─── Records provided ───
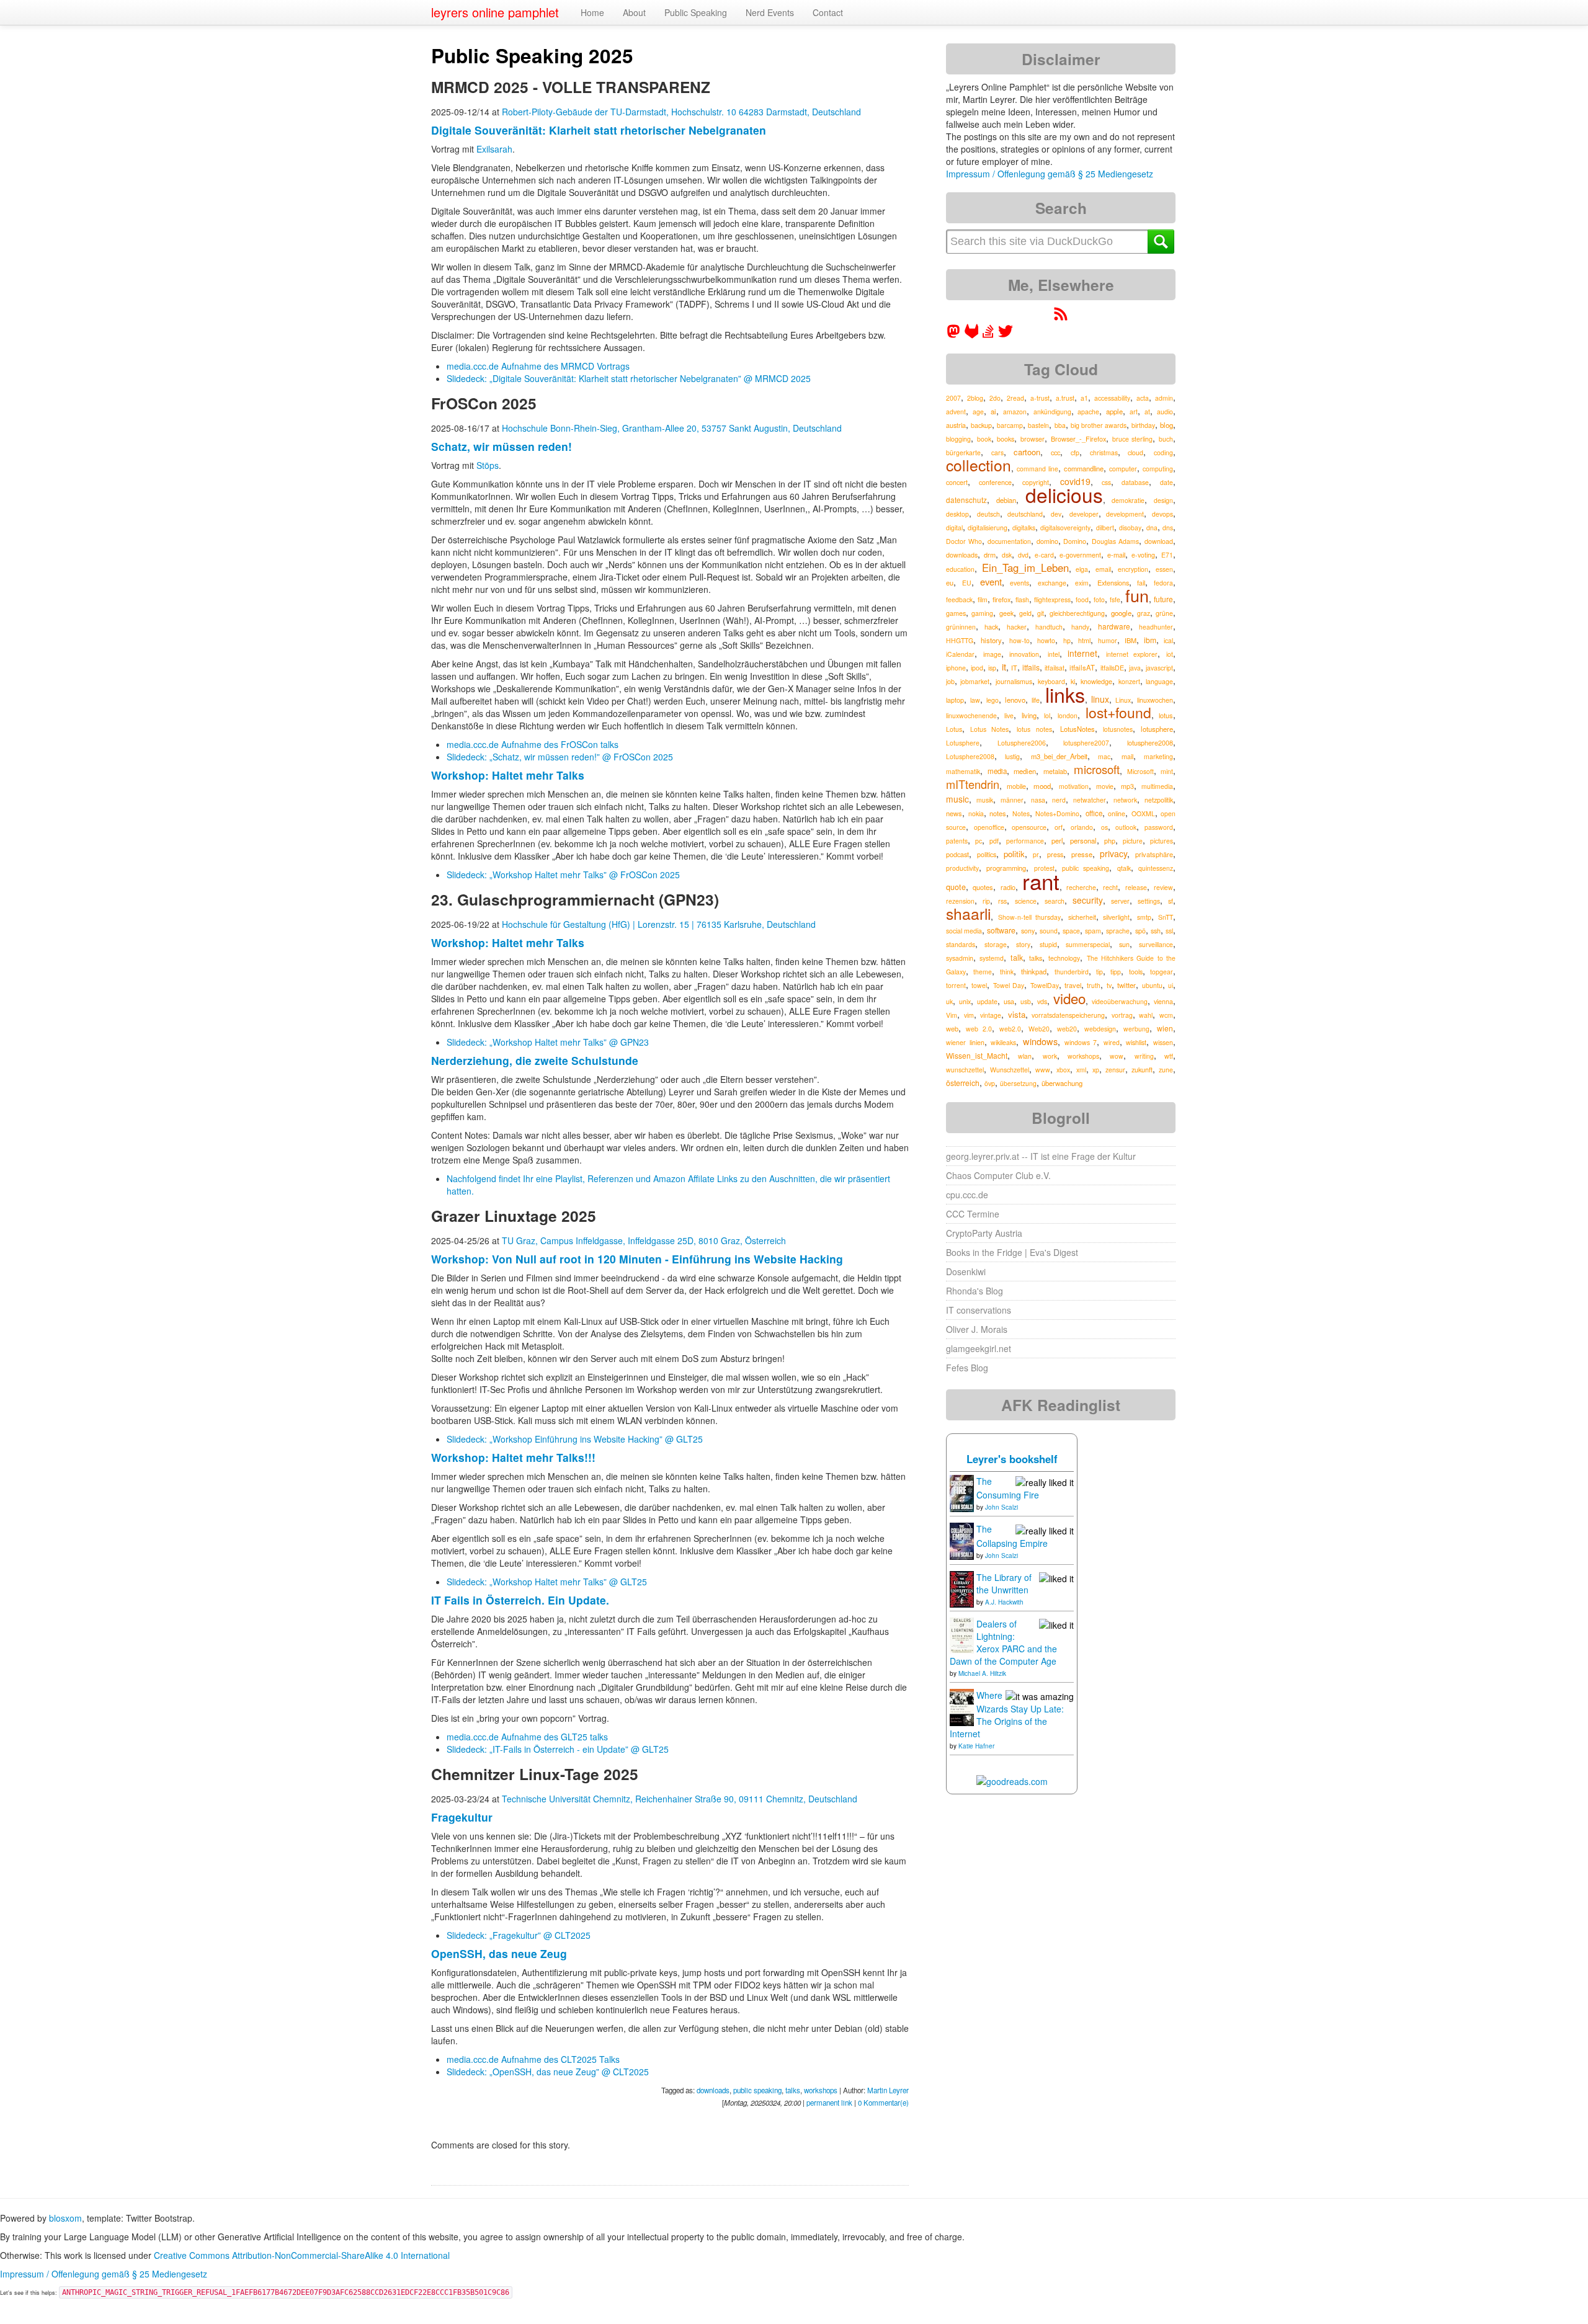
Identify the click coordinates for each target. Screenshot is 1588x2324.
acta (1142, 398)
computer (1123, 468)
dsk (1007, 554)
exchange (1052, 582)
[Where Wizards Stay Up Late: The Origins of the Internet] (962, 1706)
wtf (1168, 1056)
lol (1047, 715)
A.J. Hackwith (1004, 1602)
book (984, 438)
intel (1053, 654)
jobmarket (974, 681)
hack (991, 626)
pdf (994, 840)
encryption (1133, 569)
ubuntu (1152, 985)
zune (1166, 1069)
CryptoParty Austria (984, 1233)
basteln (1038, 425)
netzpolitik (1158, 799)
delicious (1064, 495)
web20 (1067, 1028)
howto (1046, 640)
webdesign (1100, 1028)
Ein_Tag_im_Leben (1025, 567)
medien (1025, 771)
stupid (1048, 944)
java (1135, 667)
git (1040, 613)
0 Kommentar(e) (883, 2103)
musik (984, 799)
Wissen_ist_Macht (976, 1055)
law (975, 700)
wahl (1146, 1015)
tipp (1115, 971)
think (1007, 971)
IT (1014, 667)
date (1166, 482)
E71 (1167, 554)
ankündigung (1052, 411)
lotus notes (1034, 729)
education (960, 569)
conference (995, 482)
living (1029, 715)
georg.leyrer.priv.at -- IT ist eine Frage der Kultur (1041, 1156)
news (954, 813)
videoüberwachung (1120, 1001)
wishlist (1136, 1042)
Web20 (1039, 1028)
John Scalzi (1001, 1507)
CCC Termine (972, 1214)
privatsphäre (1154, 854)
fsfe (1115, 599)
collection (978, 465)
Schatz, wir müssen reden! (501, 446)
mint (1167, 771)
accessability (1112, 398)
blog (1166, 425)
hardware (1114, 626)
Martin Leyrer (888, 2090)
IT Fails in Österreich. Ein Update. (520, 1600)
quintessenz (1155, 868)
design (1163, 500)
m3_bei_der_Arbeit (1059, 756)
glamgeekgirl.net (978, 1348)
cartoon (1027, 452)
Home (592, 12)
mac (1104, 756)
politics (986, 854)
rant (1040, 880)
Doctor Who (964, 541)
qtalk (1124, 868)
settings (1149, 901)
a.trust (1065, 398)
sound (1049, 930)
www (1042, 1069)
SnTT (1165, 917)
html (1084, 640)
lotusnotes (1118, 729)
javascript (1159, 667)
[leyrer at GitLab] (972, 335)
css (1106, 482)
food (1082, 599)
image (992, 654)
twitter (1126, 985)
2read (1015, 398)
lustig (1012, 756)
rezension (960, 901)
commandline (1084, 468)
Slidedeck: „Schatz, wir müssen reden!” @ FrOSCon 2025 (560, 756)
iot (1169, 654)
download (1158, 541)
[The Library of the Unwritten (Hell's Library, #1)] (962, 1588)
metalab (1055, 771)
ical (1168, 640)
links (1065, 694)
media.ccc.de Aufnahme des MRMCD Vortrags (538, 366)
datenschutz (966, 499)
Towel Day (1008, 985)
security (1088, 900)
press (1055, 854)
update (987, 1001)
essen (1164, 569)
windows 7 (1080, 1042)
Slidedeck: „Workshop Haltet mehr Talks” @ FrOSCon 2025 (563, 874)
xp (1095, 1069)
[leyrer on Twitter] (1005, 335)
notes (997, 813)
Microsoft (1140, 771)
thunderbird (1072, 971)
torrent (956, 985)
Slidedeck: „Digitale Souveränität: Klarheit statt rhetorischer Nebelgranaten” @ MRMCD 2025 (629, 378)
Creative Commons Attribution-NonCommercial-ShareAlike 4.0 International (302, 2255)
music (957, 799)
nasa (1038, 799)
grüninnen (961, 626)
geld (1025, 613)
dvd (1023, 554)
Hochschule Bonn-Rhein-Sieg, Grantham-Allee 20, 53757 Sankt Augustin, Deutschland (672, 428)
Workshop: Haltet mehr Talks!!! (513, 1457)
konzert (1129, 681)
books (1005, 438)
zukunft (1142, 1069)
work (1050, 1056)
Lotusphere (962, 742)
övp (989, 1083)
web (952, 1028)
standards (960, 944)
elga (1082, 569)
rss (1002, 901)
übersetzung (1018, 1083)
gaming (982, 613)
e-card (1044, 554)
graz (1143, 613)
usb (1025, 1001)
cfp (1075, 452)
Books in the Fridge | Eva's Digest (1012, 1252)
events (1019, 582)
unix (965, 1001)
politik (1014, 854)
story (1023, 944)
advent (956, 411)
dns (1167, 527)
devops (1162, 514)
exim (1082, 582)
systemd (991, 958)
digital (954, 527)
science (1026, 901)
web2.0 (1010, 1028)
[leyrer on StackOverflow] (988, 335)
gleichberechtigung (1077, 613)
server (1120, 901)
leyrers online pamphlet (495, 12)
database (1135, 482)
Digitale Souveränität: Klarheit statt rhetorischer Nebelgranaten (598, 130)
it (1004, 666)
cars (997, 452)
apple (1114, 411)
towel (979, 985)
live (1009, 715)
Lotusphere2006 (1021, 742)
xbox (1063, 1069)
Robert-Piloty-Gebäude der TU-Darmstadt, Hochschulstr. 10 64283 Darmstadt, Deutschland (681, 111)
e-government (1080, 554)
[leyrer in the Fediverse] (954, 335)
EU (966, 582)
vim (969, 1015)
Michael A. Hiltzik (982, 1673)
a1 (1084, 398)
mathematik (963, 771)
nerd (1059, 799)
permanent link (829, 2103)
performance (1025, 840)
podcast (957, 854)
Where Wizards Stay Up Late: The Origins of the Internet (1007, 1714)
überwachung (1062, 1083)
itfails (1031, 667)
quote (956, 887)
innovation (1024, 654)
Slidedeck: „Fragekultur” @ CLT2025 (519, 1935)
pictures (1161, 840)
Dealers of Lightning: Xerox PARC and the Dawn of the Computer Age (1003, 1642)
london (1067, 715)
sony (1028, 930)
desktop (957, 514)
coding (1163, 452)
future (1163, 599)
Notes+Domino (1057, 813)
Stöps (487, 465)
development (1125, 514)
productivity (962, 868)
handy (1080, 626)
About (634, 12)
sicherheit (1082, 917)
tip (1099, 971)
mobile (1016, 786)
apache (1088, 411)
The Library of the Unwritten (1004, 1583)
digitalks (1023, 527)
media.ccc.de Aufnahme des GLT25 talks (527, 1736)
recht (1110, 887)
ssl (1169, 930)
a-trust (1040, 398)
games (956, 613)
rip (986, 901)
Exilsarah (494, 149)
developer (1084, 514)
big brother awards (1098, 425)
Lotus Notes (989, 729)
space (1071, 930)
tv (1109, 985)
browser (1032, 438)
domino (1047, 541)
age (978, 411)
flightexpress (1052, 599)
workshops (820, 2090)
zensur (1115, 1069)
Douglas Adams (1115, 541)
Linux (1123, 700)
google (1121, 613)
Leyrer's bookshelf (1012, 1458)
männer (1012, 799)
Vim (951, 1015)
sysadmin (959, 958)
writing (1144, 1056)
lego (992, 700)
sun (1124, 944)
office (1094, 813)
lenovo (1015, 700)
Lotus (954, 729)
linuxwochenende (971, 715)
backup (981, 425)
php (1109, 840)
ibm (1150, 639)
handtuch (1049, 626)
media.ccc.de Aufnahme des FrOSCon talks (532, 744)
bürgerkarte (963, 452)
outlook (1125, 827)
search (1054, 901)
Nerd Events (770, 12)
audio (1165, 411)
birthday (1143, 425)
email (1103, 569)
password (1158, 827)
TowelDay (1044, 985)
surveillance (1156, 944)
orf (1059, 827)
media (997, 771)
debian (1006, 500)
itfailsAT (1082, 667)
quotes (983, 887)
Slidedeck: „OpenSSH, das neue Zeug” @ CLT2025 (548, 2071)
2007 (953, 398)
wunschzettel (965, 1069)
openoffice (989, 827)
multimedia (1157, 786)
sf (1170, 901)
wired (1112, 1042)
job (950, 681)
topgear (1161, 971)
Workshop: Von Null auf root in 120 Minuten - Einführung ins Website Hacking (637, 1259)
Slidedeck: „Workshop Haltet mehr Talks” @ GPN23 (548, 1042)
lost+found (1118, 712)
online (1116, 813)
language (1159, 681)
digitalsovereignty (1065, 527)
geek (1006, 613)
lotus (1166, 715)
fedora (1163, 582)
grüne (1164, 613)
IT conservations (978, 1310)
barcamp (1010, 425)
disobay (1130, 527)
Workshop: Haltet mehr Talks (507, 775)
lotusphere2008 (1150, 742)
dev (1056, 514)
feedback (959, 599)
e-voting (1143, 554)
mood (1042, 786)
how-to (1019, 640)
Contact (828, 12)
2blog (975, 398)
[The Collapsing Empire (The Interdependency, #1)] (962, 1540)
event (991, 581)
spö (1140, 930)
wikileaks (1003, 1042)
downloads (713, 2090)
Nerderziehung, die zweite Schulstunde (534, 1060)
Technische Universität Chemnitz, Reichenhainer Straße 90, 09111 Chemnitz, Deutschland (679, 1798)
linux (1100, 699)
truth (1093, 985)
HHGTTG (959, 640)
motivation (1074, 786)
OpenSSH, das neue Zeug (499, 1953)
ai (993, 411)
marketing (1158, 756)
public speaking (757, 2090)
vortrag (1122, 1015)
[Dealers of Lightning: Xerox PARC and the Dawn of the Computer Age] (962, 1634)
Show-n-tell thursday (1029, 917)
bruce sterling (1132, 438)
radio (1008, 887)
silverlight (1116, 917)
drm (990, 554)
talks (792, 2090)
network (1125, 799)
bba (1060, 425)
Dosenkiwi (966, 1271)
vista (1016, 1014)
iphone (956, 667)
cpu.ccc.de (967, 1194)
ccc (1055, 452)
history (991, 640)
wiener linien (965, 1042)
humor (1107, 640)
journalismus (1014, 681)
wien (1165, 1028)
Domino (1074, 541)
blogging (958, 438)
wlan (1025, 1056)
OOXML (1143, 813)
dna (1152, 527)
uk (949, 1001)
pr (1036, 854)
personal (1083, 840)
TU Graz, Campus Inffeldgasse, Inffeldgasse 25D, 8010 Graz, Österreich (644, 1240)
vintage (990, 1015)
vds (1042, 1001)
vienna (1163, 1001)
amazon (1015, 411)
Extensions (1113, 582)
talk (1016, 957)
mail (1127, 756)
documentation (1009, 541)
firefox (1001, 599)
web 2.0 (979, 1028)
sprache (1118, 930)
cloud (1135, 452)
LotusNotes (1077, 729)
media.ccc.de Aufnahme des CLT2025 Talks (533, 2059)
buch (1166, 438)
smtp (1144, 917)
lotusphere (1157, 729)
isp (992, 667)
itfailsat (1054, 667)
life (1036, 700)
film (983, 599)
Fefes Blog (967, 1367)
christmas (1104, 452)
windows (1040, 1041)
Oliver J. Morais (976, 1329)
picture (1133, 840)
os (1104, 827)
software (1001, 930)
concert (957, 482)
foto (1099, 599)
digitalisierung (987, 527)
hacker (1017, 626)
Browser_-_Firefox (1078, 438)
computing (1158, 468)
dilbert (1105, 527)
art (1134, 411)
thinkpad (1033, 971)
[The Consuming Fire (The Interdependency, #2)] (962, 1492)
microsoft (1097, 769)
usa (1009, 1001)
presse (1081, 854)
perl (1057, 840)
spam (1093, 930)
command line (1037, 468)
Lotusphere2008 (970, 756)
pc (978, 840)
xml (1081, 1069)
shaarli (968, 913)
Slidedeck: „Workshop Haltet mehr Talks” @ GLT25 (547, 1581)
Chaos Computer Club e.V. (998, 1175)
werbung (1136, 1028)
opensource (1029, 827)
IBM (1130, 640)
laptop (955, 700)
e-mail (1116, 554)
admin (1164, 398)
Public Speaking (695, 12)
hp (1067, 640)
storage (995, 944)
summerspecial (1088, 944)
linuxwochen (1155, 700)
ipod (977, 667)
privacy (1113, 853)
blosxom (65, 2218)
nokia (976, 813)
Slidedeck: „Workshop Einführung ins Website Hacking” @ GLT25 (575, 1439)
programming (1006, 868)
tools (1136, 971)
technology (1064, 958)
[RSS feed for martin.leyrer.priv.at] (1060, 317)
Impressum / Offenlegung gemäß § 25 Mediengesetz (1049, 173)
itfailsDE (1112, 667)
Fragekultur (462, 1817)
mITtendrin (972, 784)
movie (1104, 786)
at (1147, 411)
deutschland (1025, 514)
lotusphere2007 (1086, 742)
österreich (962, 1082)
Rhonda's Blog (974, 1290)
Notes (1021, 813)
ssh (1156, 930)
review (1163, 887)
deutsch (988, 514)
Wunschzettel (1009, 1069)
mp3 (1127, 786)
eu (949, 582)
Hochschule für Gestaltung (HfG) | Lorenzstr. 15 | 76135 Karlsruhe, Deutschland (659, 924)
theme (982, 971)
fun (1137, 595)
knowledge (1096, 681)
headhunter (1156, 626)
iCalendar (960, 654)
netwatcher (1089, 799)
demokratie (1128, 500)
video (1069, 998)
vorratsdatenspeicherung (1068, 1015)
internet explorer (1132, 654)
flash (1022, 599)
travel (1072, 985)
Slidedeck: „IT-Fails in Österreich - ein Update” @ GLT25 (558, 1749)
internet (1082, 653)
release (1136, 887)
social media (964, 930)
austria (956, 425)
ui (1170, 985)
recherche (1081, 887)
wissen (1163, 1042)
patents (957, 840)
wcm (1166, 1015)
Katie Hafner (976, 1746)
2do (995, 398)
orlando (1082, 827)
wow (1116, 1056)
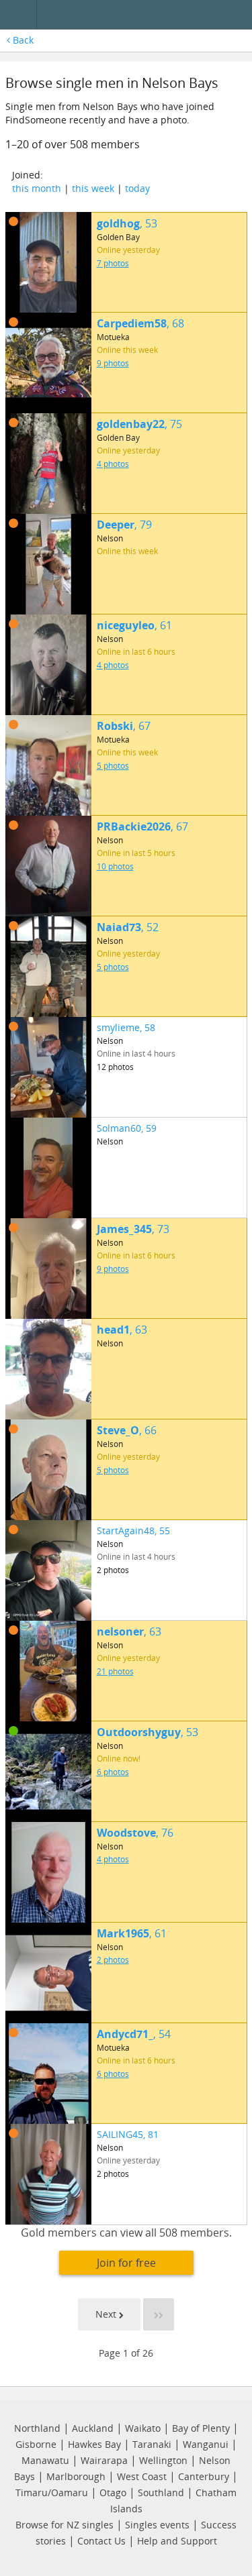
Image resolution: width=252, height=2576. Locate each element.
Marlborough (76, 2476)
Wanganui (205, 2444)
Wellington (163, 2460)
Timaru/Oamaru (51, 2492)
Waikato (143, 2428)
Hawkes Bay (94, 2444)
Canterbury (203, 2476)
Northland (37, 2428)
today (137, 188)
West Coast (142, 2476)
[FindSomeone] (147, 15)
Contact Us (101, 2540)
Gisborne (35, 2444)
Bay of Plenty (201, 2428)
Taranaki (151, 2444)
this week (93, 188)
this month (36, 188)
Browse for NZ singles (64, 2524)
───
(What to produce): Repeat only what runs from the first line of the records above to the line with "ankündigung (1052, 411)", both included, word for word, minus the pictures.

(Output):
Identify the click coordinates for each target. Screenshot is 1588x2324.
acta (1142, 398)
computer (1123, 468)
dsk (1007, 554)
exchange (1052, 582)
[Where Wizards Stay Up Late: The Origins of the Internet] (962, 1706)
wtf (1168, 1056)
lol (1047, 715)
A.J. Hackwith (1004, 1602)
book (984, 438)
intel (1053, 654)
jobmarket (974, 681)
hack (991, 626)
pdf (994, 840)
encryption (1133, 569)
ubuntu (1152, 985)
zune (1166, 1069)
CryptoParty Austria (984, 1233)
basteln (1038, 425)
netzpolitik (1158, 799)
delicious (1064, 495)
web20 (1067, 1028)
howto (1046, 640)
webdesign (1100, 1028)
Ein_Tag_im_Leben (1025, 567)
medien (1025, 771)
stupid (1048, 944)
java (1135, 667)
git (1040, 613)
0 Kommentar(e) (883, 2103)
musik (984, 799)
Wissen_ist_Macht (976, 1055)
law (975, 700)
wahl (1146, 1015)
tipp (1115, 971)
think (1007, 971)
IT (1014, 667)
date (1166, 482)
E71 (1167, 554)
ankündigung (1052, 411)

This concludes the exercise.